[[ Excerpted passage open ]]
Despite research demonstrating an association of preoperative depression with postoperative PROs, we still do not completely understand how depressive symptoms change after surgery for musculoskeletal conditions. In a study by Hessburg et al.10 assessing PROMIS-D scores after rotator cuff surgery, only 5.6% of patients with CD as defined PROMIS-D still had CD ≥1 year after surgery. The authors also found that, preoperatively, patients with CD had an improvement in PROMIS-D scores of 8.9 after rotator cuff surgery. In a study by Gruskay et al.,17 improvement in the 12-Item Short Form Health Survey was seen where 73% of those preoperatively classified as low mental health improved to high mental health at mean follow-up of 4 years following hip arthroscopy. Similar to these publications, our study noted an improvement of 9.1 in PROMS-D scores ≥1 year after surgery. This translated to 86.2% of patients with preoperative depressive symptoms, as defined by the PROMIS-D, who no longer reported high levels of depressive symptoms (PROMIS-D score ≥55) after hip arthroscopy. Thus, in the current study an association was identified between improvement of functional outcomes and improvement of depressive symptoms in those with significant preoperative depressive symptoms. Future studies could aim to assess whether intervention strategies targeted toward improving mental health could be used perioperatively to further improve outcomes after hip arthroscopy.
[[ Excerpted passage closed ]]
[[ Supplied entries open ]]
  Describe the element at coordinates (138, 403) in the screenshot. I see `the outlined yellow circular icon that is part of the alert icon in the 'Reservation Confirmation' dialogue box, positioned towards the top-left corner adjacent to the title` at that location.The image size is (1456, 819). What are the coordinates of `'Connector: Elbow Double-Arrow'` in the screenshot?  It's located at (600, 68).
[[ Supplied entries closed ]]
[[ Supplied entries open ]]
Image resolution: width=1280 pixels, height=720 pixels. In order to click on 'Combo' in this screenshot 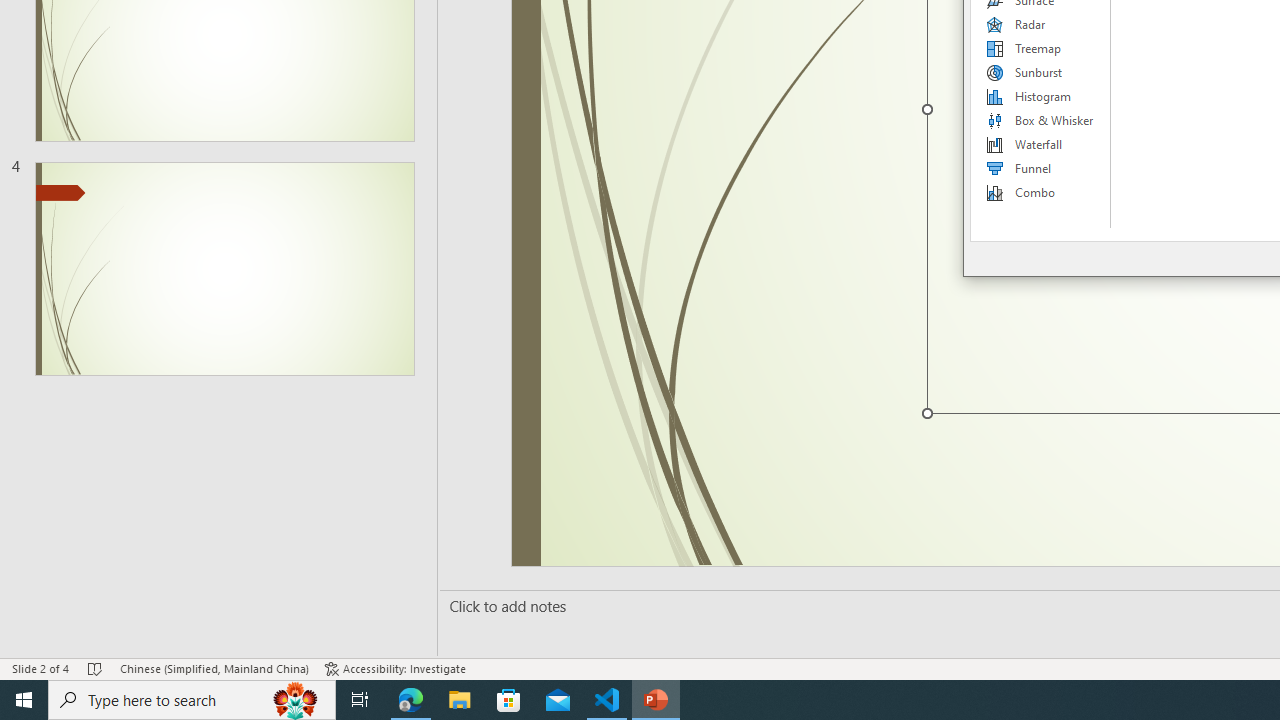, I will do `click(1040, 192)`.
[[ Supplied entries closed ]]
[[ Supplied entries open ]]
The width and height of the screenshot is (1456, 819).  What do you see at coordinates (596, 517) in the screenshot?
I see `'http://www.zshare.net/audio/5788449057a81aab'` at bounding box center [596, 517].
[[ Supplied entries closed ]]
* Problem
Write out the entire passage on depression after hip arthroscopy word for word, from its first sentence to its last. The three blocks of entries are separate from the passage on depression after hip arthroscopy.

* Answer to this task
Despite research demonstrating an association of preoperative depression with postoperative PROs, we still do not completely understand how depressive symptoms change after surgery for musculoskeletal conditions. In a study by Hessburg et al.10 assessing PROMIS-D scores after rotator cuff surgery, only 5.6% of patients with CD as defined PROMIS-D still had CD ≥1 year after surgery. The authors also found that, preoperatively, patients with CD had an improvement in PROMIS-D scores of 8.9 after rotator cuff surgery. In a study by Gruskay et al.,17 improvement in the 12-Item Short Form Health Survey was seen where 73% of those preoperatively classified as low mental health improved to high mental health at mean follow-up of 4 years following hip arthroscopy. Similar to these publications, our study noted an improvement of 9.1 in PROMS-D scores ≥1 year after surgery. This translated to 86.2% of patients with preoperative depressive symptoms, as defined by the PROMIS-D, who no longer reported high levels of depressive symptoms (PROMIS-D score ≥55) after hip arthroscopy. Thus, in the current study an association was identified between improvement of functional outcomes and improvement of depressive symptoms in those with significant preoperative depressive symptoms. Future studies could aim to assess whether intervention strategies targeted toward improving mental health could be used perioperatively to further improve outcomes after hip arthroscopy.